Requirements
List every line in the listing below that contains the word "navigation", copying each one in full.

Input for this task

_ _ _

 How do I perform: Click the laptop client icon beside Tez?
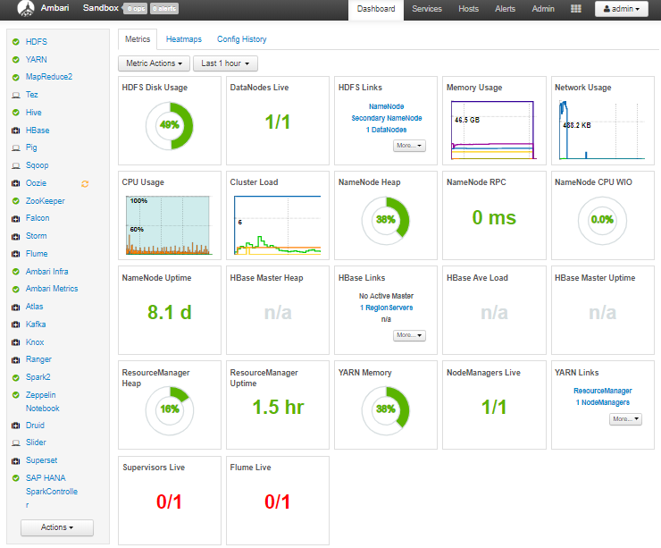(x=16, y=95)
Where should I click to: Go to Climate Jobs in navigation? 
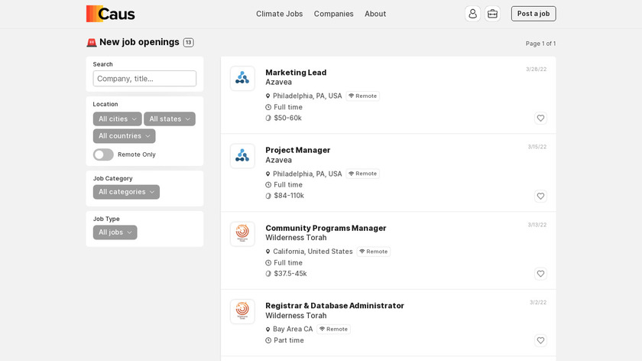coord(279,14)
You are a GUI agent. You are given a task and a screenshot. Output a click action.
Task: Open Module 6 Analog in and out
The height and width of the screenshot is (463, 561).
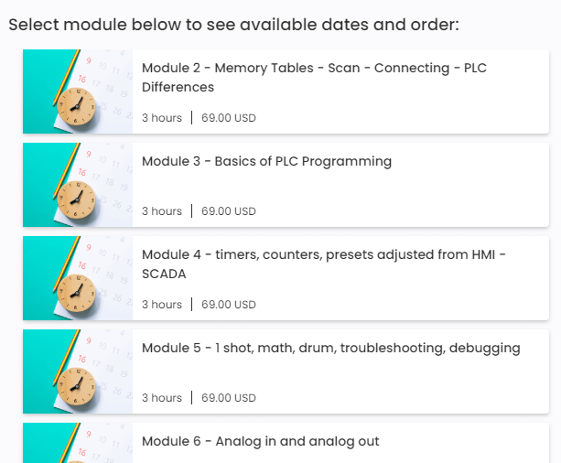pos(260,442)
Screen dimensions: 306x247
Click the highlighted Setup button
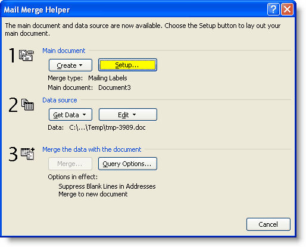127,65
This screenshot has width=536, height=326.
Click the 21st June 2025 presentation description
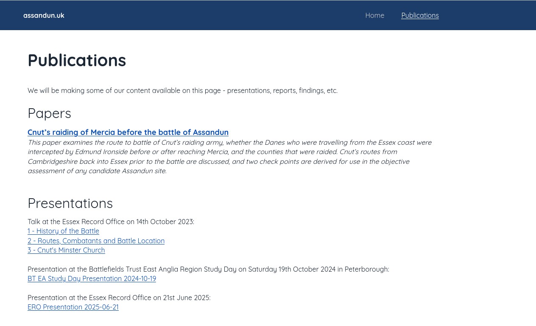tap(119, 298)

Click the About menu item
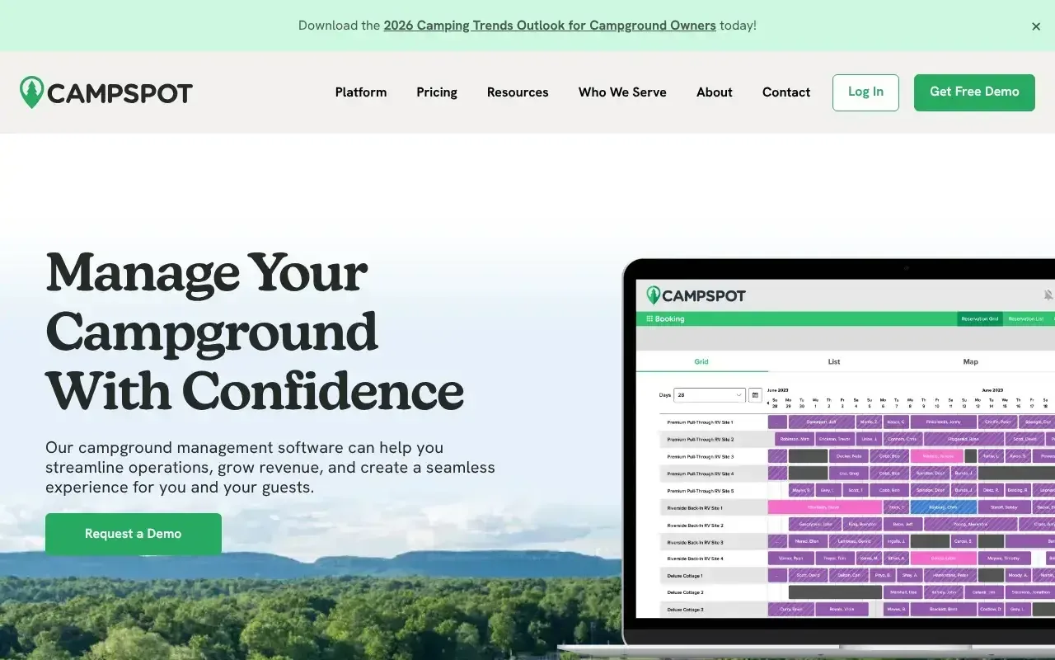coord(714,92)
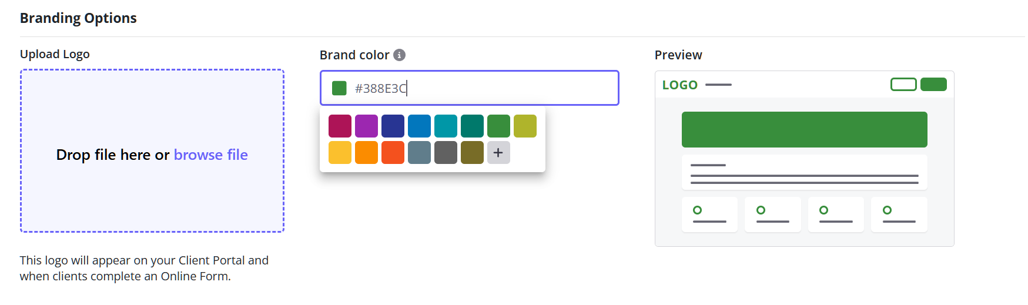
Task: Pick the dark teal green swatch
Action: click(x=472, y=126)
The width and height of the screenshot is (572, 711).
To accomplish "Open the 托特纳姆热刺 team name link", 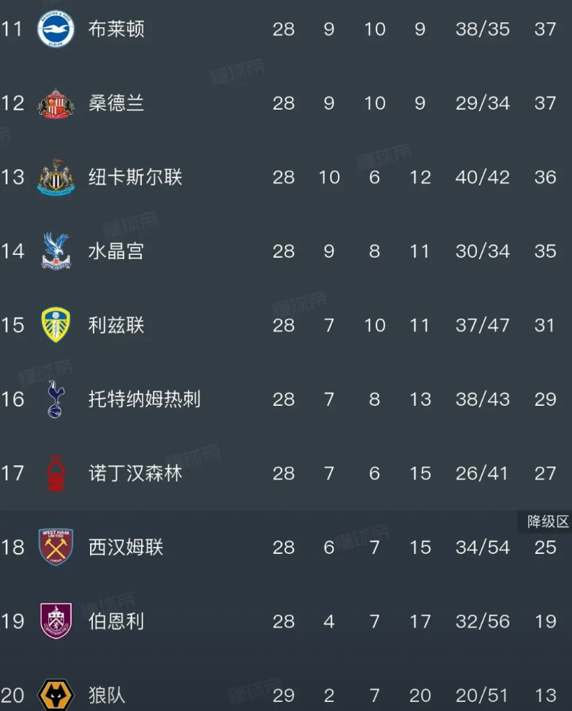I will 145,400.
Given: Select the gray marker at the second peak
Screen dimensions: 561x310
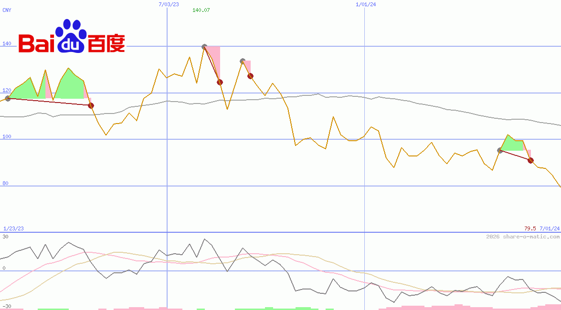Looking at the screenshot, I should [243, 61].
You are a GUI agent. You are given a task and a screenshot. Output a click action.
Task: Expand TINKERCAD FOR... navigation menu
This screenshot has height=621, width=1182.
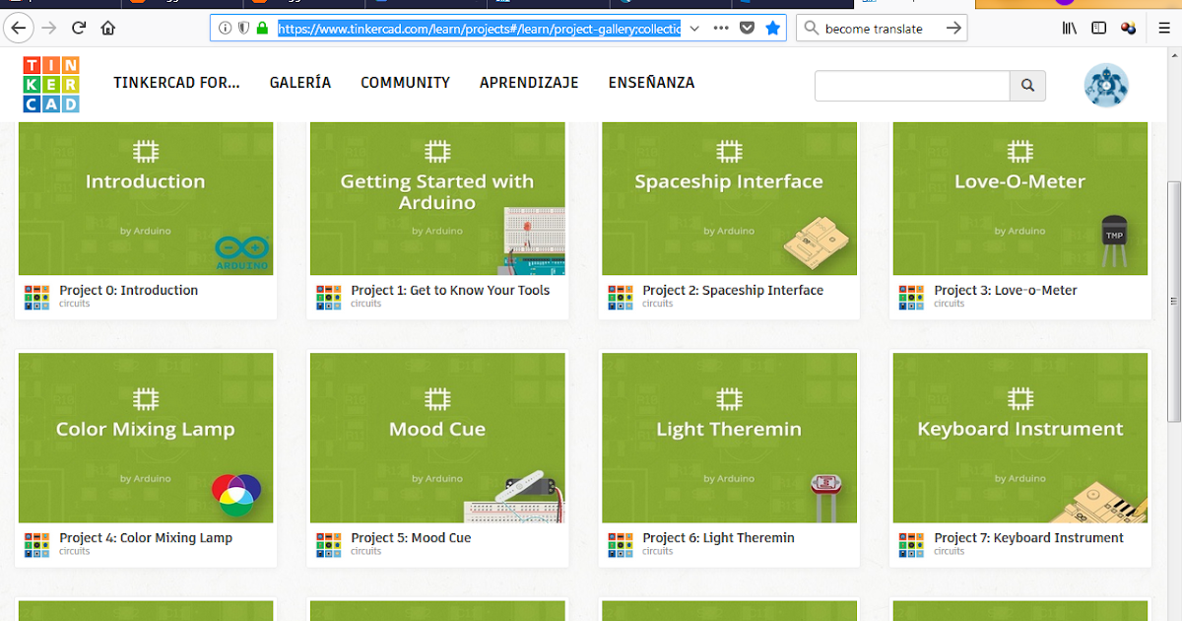pyautogui.click(x=176, y=83)
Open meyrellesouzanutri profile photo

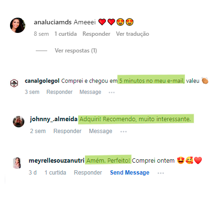tap(17, 163)
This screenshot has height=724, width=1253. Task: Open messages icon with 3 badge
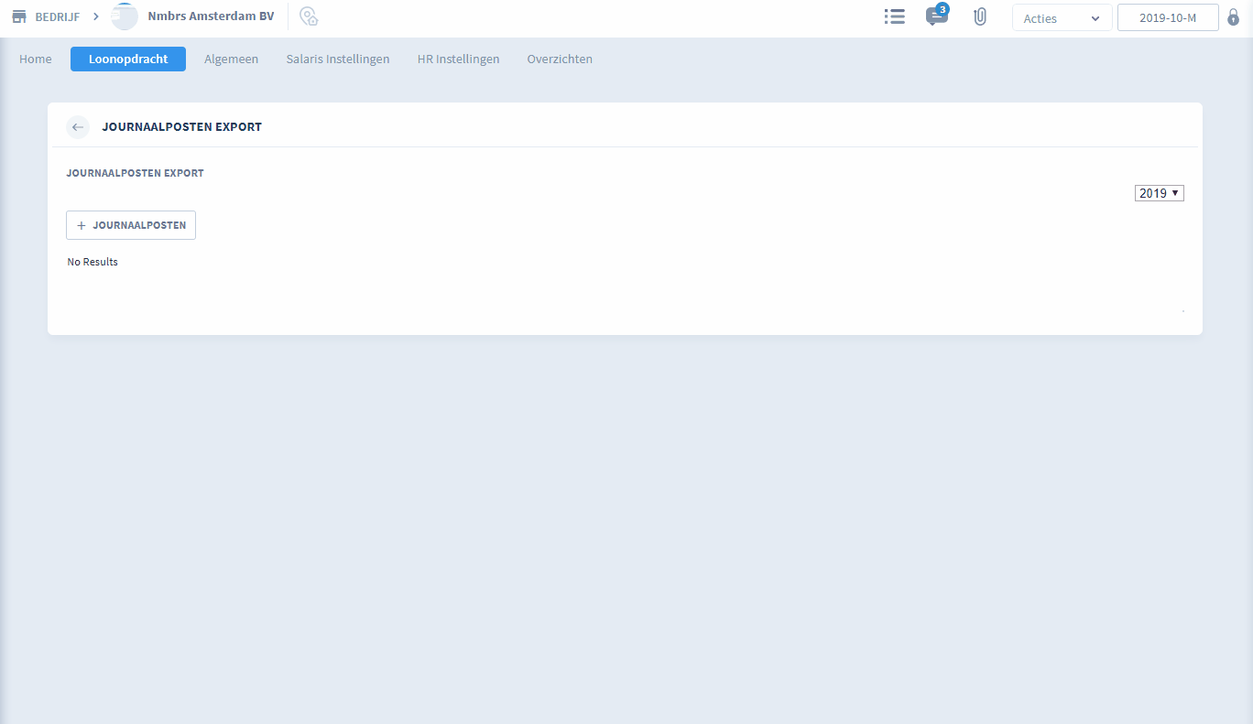pyautogui.click(x=935, y=16)
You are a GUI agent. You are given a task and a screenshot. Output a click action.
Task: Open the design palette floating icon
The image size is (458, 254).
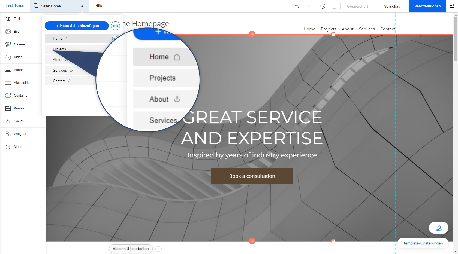[x=438, y=228]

_ _ _

Output
Where should I click to: Go to Climate Jobs in navigation? 
Task: Expand TINKERCAD FOR... navigation menu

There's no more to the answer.